Camino a
Tundayme, una parroquia incrustada en la cordillera Condor Mirador,
límite natural entre Ecuador y Perú, se ve un tajo que deja ver la tierra color ocre que se oculta bajo el verde de la selva. “Mire lo que ya ha hecho la minería”, dice Carmen Suquilanda, representante de los indígenas saraguros, que se opone al proyecto de extracción a gran escala que lleva adelante la
empresa china Ecuacorrientes, y que prevé abrir la
primera mina a cielo abierto en Ecuador en 2018. Al llegar al poblado de cuatro calles sin asfalto y casas rudimentarias salta a la vista la campaña de la empresa y el Estado por poner un rostro amable a la actividad extractiva. “La minería te conecta”, se lee en la entrada de una sala de internet gratuita.
La líder indígena, sin embargo, se cuida de criticar en voz alta a la empresa minera. “Aquí muchos trabajan en la compañía”, dice y a lo largo de la tarde se ven llegar autobuses con empleados que visten monos con la bandera china en un costado.
De este caserío partió la marcha indígena por la dignidad, que llegará a Quito el 13 de agosto. El lugar fue escogido para poner el acento en la defensa de la tierra y la resistencia, que caracteriza a los caminantes que este domingo se enrumbaron desde el sur del país hacia Quito, para llevar sus demandas al presidente Rafael Correa. Salvador Quishpe, prefecto de Zamora Chinchipe (donde se asienta la cordillera Condor Mirador y el proyecto de minería), criticó al inicio de la marcha los letreros enormes que ponen “propiedad privada” y que abundan en Tundayme.
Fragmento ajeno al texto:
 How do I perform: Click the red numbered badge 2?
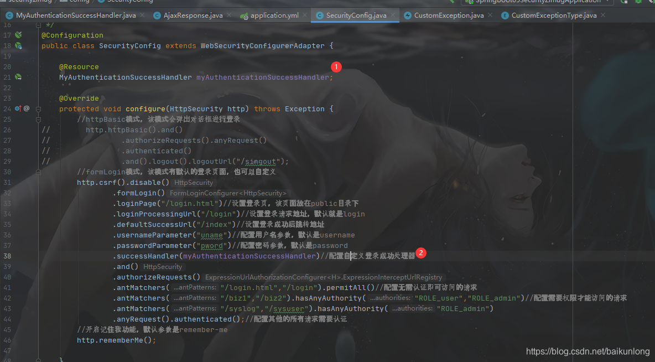(421, 252)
“Esto les pertenece a los chinos, y a eso llaman recuperar la patria”, dijo y habló en nombre de las familias desplazadas de la zona y de las pocas personas que se resisten a abandonar sus fincas.
Estas personas no aceptaron la oferta inicial de la minera (que cuando más pagaron 2.400 dólares por hectárea) y se convirtieron en islas dentro de las fincas que ya son propiedad de los chinos. Julia Ordoñez, de 73 años, sigue en su casa con la única compañía de las estatuas de Cristo y María que rescató de la iglesia que estaba frente a su casa y que los chinos derrumbaron en un tris. Sus vecinos y hasta sus hijos ya vendieron sus propiedades y ella solo espera que no la desalojen. En una de sus paredes está un aviso que dice que nadie puede entrar en su vivienda porque es propiedad privada y que si lo hacen se aplicará la ley indígena. Está escrito en español y chino.
Los candidatos al desalojo llevan en la zona algo más de medio siglo. María Aucay, que con 70 años también resiste en su casa, fue parte de los primeros colonos y cuenta que llegaron para cuidar el ganado de las familias que poseían inmensas extensiones de tierra como los Salinas, Carchipuya, Peñaranda, Arevalo…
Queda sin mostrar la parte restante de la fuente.